The steady rise in people using IP telephony to communicate -- for personal and business reasons -- has led to the development of a number of different VoIP “softphones” that can be used on a PC or notebook.
Softphones offer the flexibility of making a call without the need for a dedicated device. If you’re a Skype user you’re probably used to the benefits of free and cheap international calls while you’re on Facebook.
In this edition of "5 Open Source things to Watch" we take a look at VoIP softphones. Unlike their proprietary counterparts, open source softphones can be deployed on as many devices as required throughout the enterprise -- without additional licence fees.
QuteCom began life as OpenWengo developed by French VoIP provider Wengo as a free softphone for its telephony service.
QuteCom is cross-platform (Windows, Linux, Mac OS X) and integrates voice and video calls and instant messaging. The number of protocols supported is on the same level as other multi-protocol IM clients. The application is developed with the Qt cross-platform toolkit.
2. SIP Communicator
SIP Communicator is a cross-platform VoIP and instant messaging client developed in Java.
Like other multi-protocol IM clients, SIP Communicator supports the popular protocols like Jabber, AIM, ICQ, MSN and Yahoo! Messenger.
As the name indicates, voice communication is done with SIP and file transfers between clients is now supported for the XMPP, MSN, Yahoo! Messenger, ICQ and AIM protocols.
SIP Communicator recently received development funding from the NLnet foundation.

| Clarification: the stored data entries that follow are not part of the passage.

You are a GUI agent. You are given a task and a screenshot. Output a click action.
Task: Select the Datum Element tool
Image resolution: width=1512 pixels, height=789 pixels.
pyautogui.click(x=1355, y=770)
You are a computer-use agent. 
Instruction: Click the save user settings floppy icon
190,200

SFLphone is a SIP and IAX2 (Asterisk) compatible softphone for Linux developed by Canadian Linux consulting company Savoir-Faire Linux.

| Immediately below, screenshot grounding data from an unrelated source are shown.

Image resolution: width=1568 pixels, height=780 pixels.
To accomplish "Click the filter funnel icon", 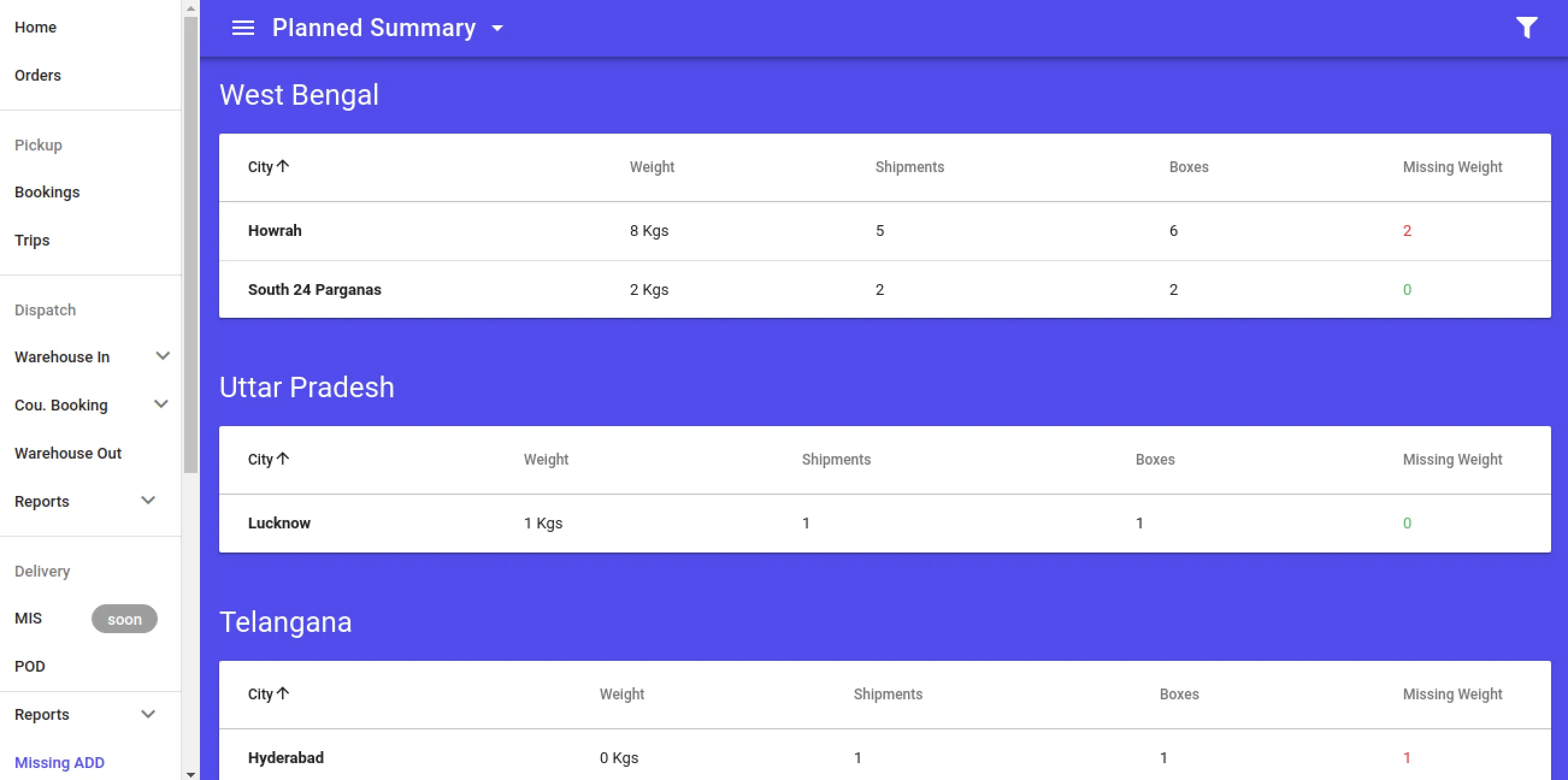I will pos(1526,28).
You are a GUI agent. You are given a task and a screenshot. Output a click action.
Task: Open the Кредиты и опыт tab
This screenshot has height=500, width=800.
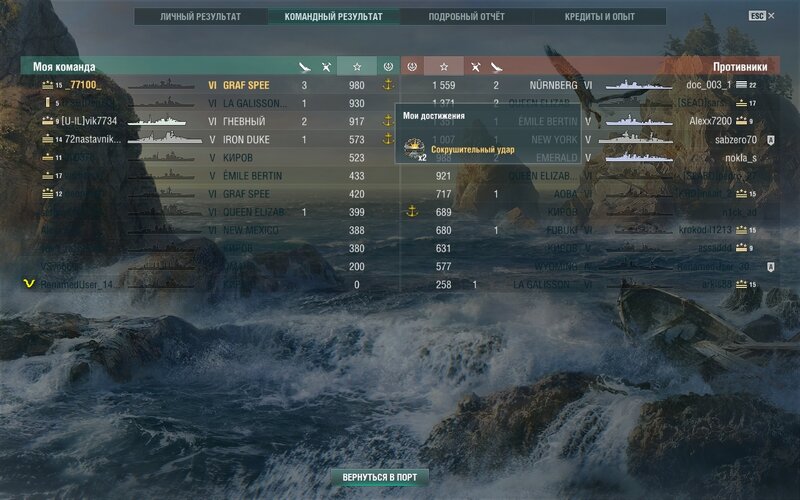click(599, 16)
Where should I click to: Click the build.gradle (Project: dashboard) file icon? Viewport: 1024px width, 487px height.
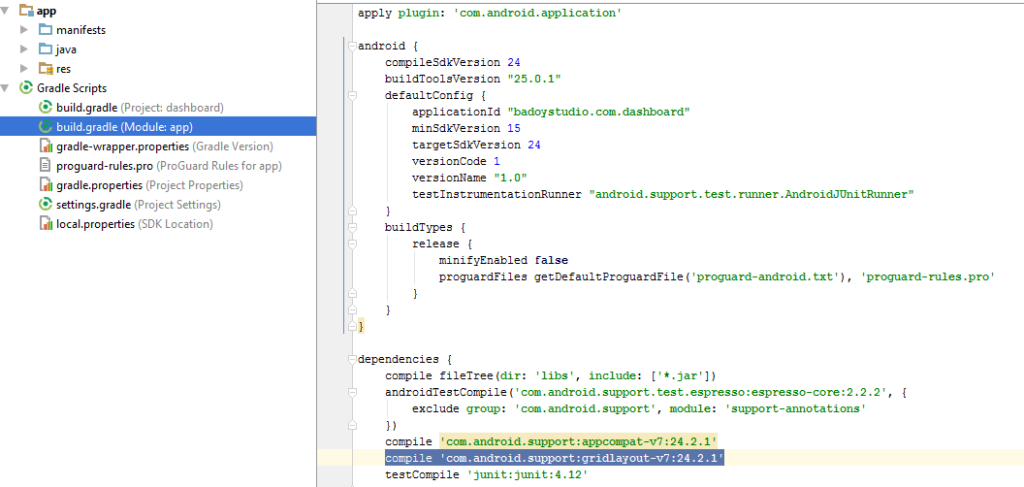45,107
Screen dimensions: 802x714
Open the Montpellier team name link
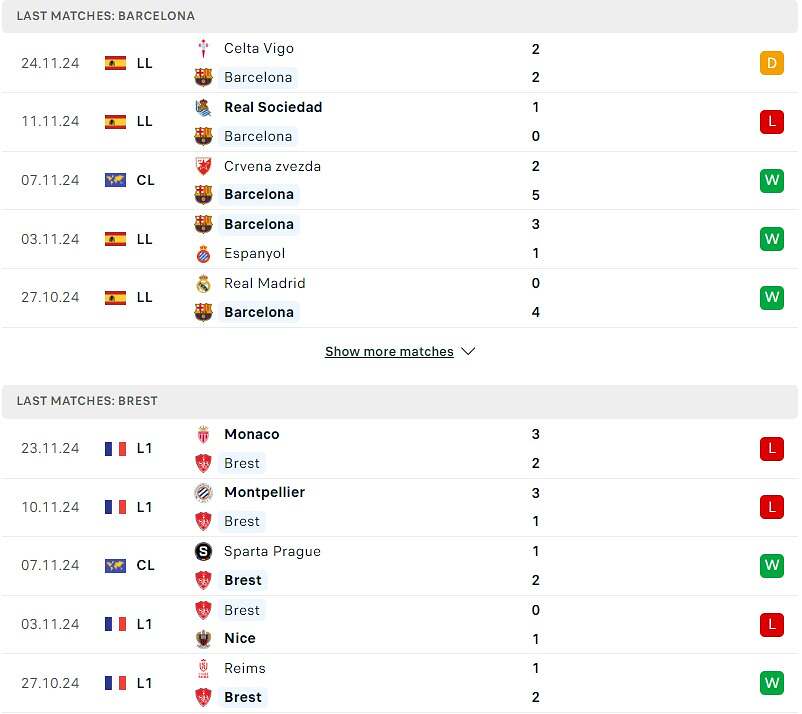[x=264, y=492]
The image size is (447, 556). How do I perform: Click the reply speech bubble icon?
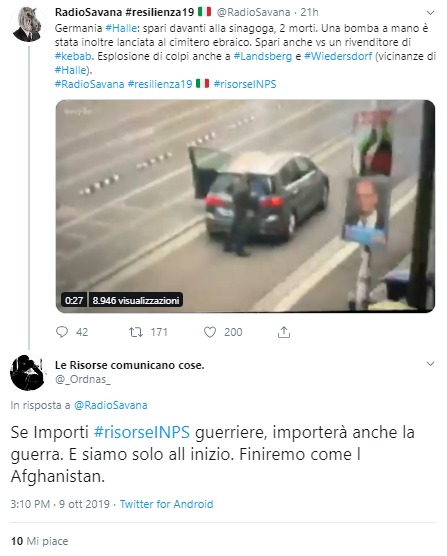tap(62, 332)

The SFLphone project's goal is to create a “robust enterprise-class desktop phone” and is designed to cater for home users as well as the “hundred-calls-a-day receptionist”.

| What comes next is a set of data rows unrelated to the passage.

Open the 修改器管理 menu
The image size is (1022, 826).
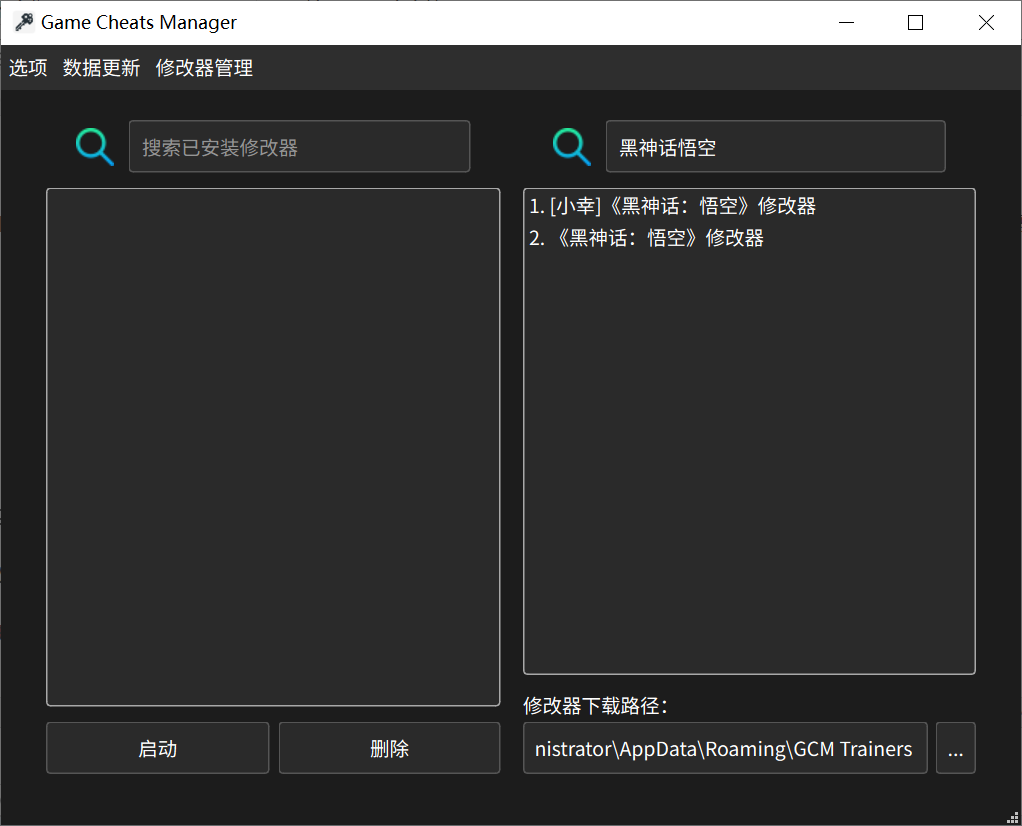click(x=204, y=68)
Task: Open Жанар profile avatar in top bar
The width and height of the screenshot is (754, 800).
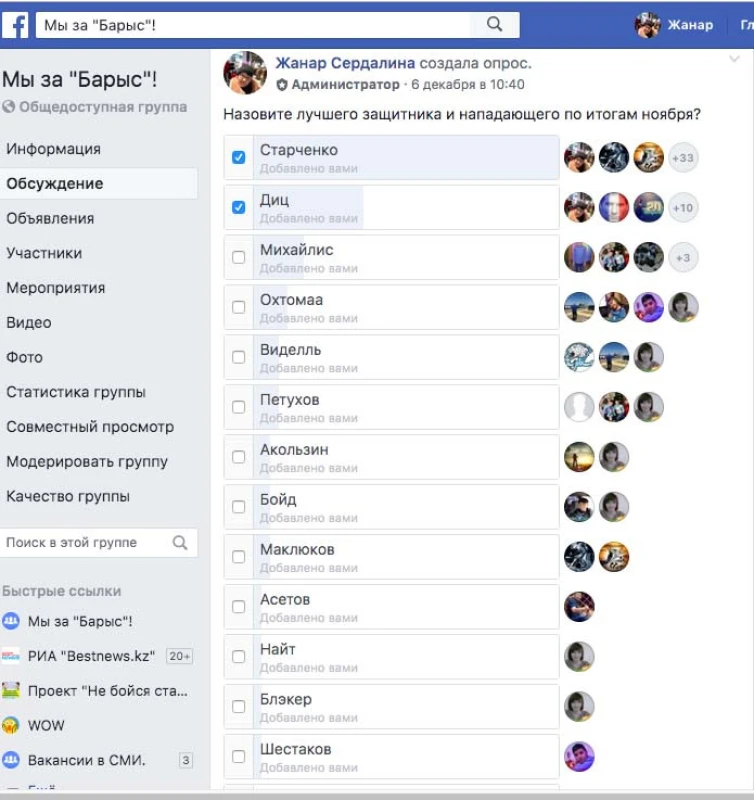Action: coord(647,24)
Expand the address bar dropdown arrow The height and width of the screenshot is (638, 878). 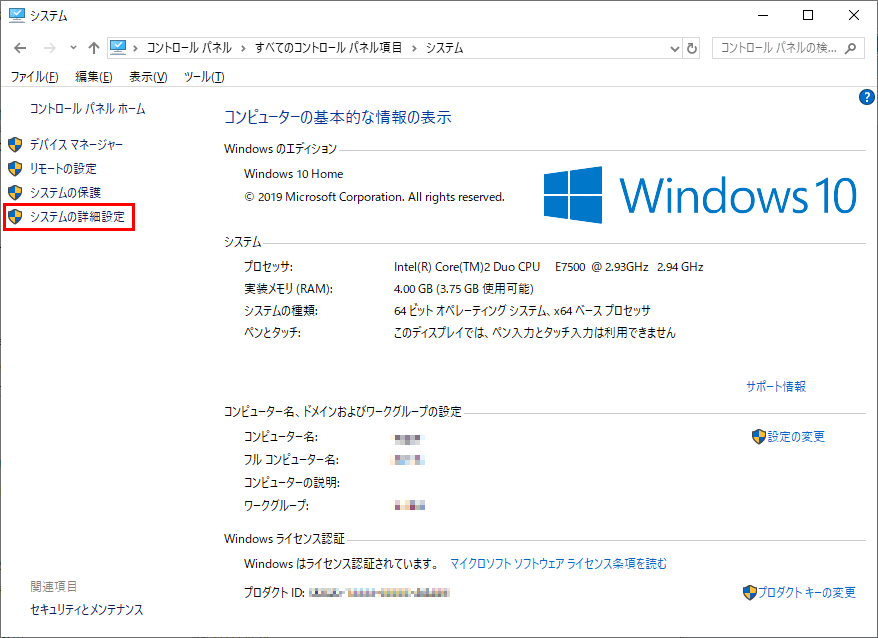pyautogui.click(x=675, y=47)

Its main features include support of unlimited number of calls, multi-accounts, call transfer and hold. Call recording is another useful feature.
SFLphone has clients for GNOME (integrated options), KDE and Python and it now supports the PulseAudio sound server, so users can experience additional functionality like sound mixing and per-application volume control.
The softphone is designed to connect to the Asterisk open source PABX.
Empathy is a unified communications client that supports text, voice, and video chat and file transfers over a variety of protocols. Empathy uses Telepathy for protocol support and is the default chat client for the GNOME desktop. Fedora Linux has also adopted Empathy as its default UC client.
Being multi-protocol Empathy supports popular messaging services like XMPP (Jabber/Google Talk), MSN, IRC, Salut, AIM, Facebook, Yahoo!, Groupwise and ICQ. Voice and video call support is also multi-protocol and can us SIP, XMPP, Google Talk and MSN.
Empathy’s other features include sharing and viewing of location information, group chat, and support for collaborative applications (“tubes”).
Ekiga (formerly known as GnomeMeeting) is an open source VoIP and video conferencing application for the GNOME desktop, but it can be used with KDE as well. Ekiga uses both H.323 and SIP for voice and has a number of enterprise features like integration with Novell Evolution and LDAP support. Administrators can block some settings if required.
To improve the user experience, Ekiga supports jitter buffering, echo cancellation and wideband codecs. Simultaneous account registration is supported as is multiple network interfaces Ekiga.net also offers free SIP accounts for VoIP.